A message to the people just starting out in this whole making content business – the wannabe writers, directors, designers, creators. Don’t be a wannabe anything. Just be it. Go on, change that twitter profile and remove the ‘wannabe’. Whatever it is you wanted to be, you are now it.


Congratulations. Now get better.


Wouldn’t it be great if you could make a show or app that appeals to absolutely everyone? One that appeals to all broadcasters? All distributors, publishers and everyone involved in making things a success? One that every single kid everywhere just loves?

It’s probably not going to happen.

Why? Because people love different things. You want people to have strong feelings – they have to have strong feelings in order to get excited about what you’re doing. But the thing about strong feelings is that, for everyone who really loves an aspect of what you’re doing, someone else will likely have strong feelings in the whole opposite direction.

A simple example from my own history is how Fluffy Gardens excited a few key broadcasters on little more than the look and yet one broadcaster didn’t want it because they didn’t like characters with big eyes. It was that simple.

Now if you aim to please everyone, to have your show be all things to all people, the solution is to reduce the size of the eyes for that broadcaster. Now you have affected the look, the one thing that had some people excited in the first place.

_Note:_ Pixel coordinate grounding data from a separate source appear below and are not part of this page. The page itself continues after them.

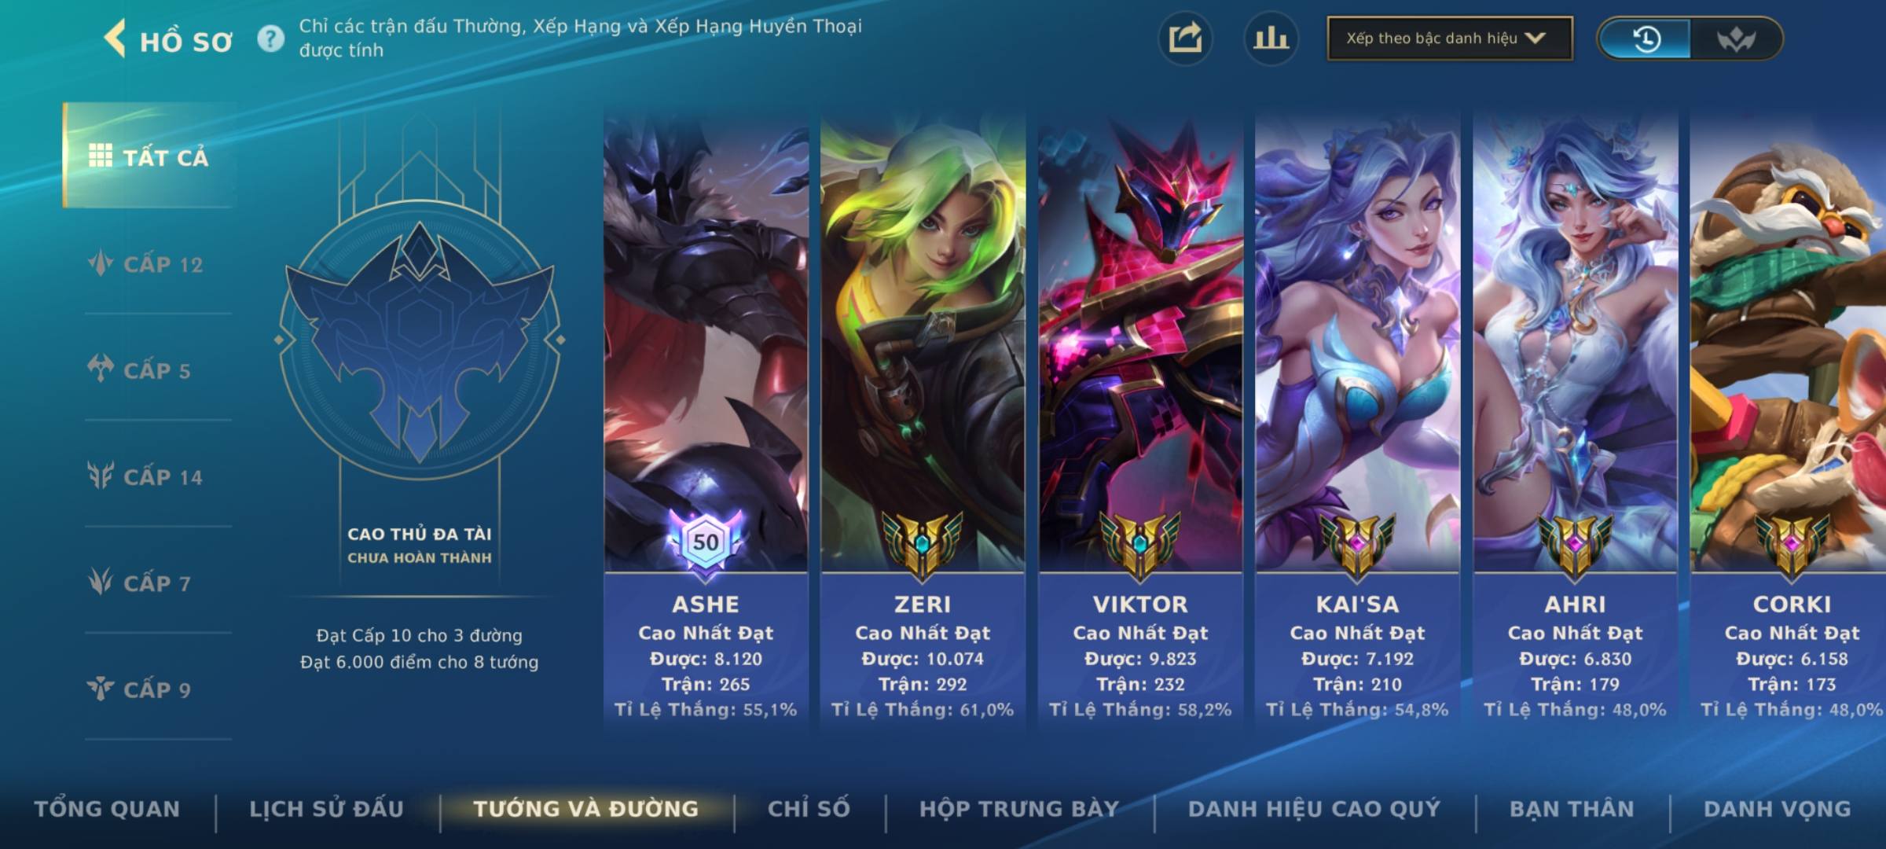Open the Ashe champion card
This screenshot has height=849, width=1886.
[706, 421]
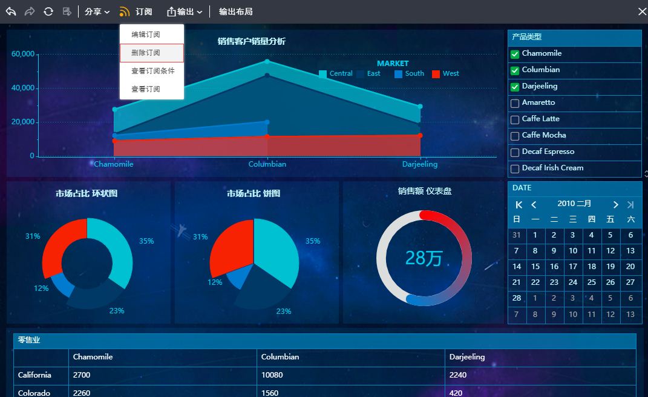
Task: Jump to the first month in calendar
Action: 519,205
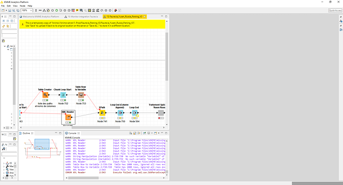Click the Table Creator node

click(x=45, y=95)
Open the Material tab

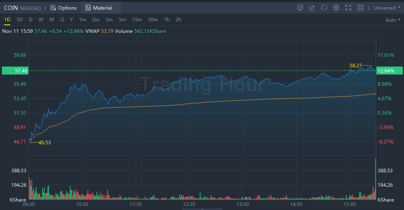[99, 8]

And this is the problem in a nutshell: in aiming to please everyone, it quickly becomes about easing dislikes rather than enhancing likes and loves. You shave off the edges that may put off individuals until you have something that, sure, nobody really dislikes but nobody loves any more either.

Instead, accept that not everyone will like what you are doing. Focus on those who will like it. And then improve it until they love it. Those people will be your champions. They will make things happen.

No show, no book, no app can be everything to everyone. And attempting that risks losing those who really matter to you.


Expectations play a huge role in any story. It is not as simple as having high or low expectations. Personally, I don’t see any reason why we shouldn’t expect a good story and if a film, show or game is entertaining, we will rarely come away disappointed just because we expected something pretty good.

Where expectations become a problem is in those situations where we expected something entirely different to what we got.

For example, if I told you we were going to watch a film with Renee Zellweger and Matthew McConaughey and you started to look forward to a light, quirky romcom then you would likely come away pretty annoyed when it turns out the movie we watch is Texas Chainsaw Massacre The Next Generation, right? You would a very hard time accepting the movie for what it is because there is a huge disconnect between that and what you were expecting.

If I told you in advance we were going to watch a schlocky horror sequel, you would likely have a better time.

The same is true within the stories themselves and, yes, within children’s stories. Sure, we like twists and turns and surprises but if something in your intro has us looking forward to something that is ignored or forgotten about later on, we will likely be disappointed. It’s Chekhov’s gun: “One must never place a loaded rifle on the stage if it isn’t going to go off. It’s wrong to make promises you don’t mean to keep.” (side note to preschool writers: avoid stories about loaded rifles).

So if you’ve got a kids’ story that opens with news that the circus is coming to town, make sure you get to the circus and make that moment as fun as you possibly can. Don’t just make it a throwaway epilogue. Really milk it. Let kids enjoy it because that’s what you told them to expect. Pay off what you set up. Make sure that where the story goes is at least as entertaining as the promise you made when you introduced the ideas.

My advice? When you finish a draft, revisit the opening. If it looks like the story was going somewhere entirely different, change it to reflect where you actually ended up. Don’t ever leave kids hanging, waiting for something that just isn’t going to happen.

Let them know what to expect and then pay that off in the most entertaining way possible.